What's the craziest thing someone has recently said to you?
My 28th birthday was the Friday before Thanksgiving. Later in the day, my irritating co worker ( turned 65 earlier in the month, several of us refer to her as "the Queen" due to her high nosed attitude towards everyone but the boss lady), found out that I was now 28. She immediately told me that I had to get pregnant. Right. Fucking. Now. She apparently had twins when she was 28. Woop dee friggin doo.

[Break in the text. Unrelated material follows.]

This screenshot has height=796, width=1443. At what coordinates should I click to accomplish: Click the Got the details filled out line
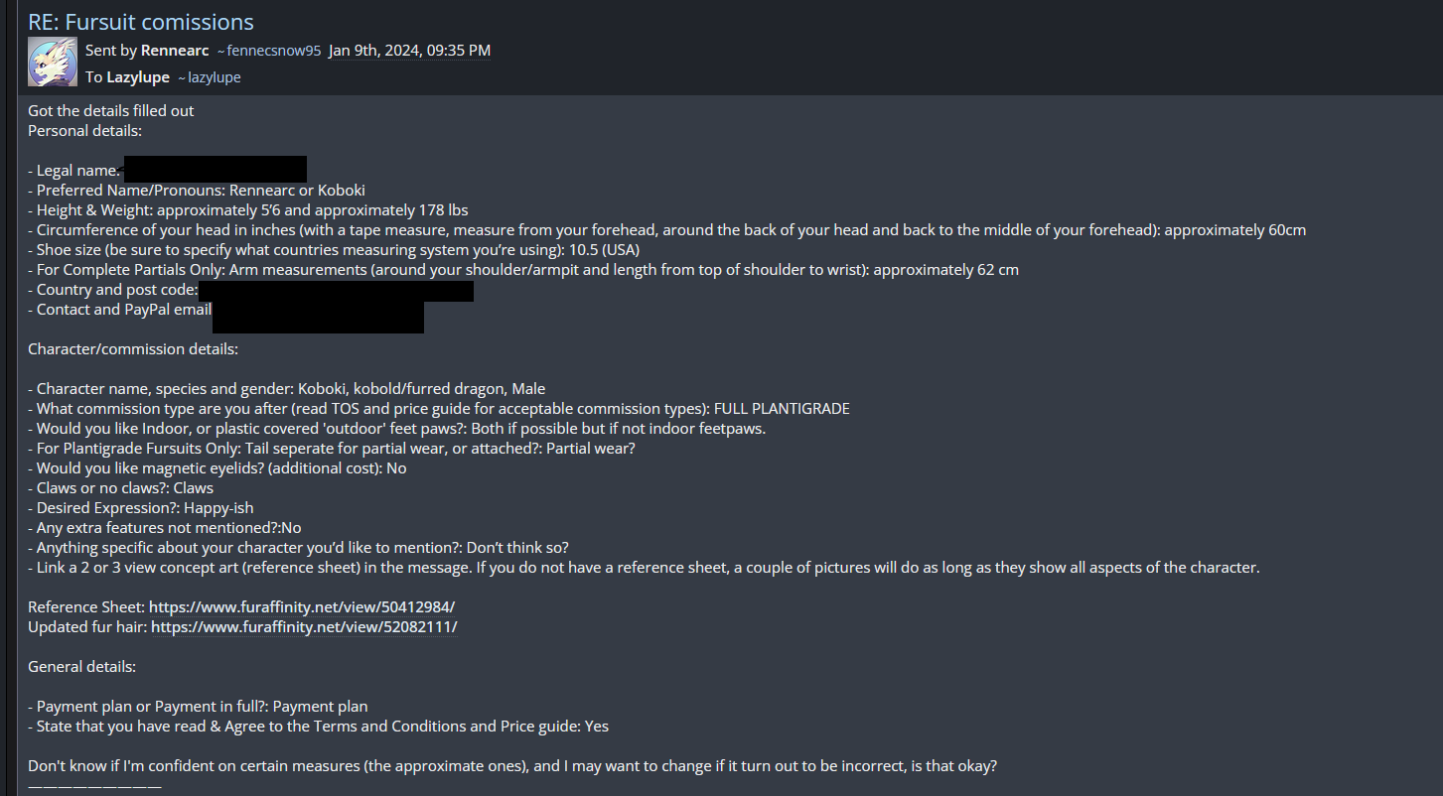[x=111, y=111]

The fact that I'm not planning on getting pregnant for another two years is supposedly a TRAVESTY. Further, according to her, waiting till I'm 30 will mean I'm too old to get pregnant, and women who have children past 30 have several problems with pregnancy, namely 1) your body doesn't bounce back as svelte as it would in your 20s, and 2) babies born to women over 30 have "problems" (ie, physical and mental). My mom was 37 when she had me. My sister was 36 when she had her eldest, and we all turned out ok, thankyouverymuch.
I deserve wine and cookies because I did not belt her right then and there. This woman has no medical training other than to monitor her own diabetes and check her blood sugar. Yet apparently I'm horrible because I'm waiting a few more years to have kids. Yep, cookies, wine, fudge, and some cake for me!
Incidentally, this made for an interesting conversation with DH at my birthday dinner, when I was sipping my margarita and informed him that we apparently would be horrible people if we didn't get me pregnant immediately, so birth control be damned, when we got home he needed to climb aboard. He nearly choked on the enchilada, and I had to prevent him from finding co worker and belting her himself.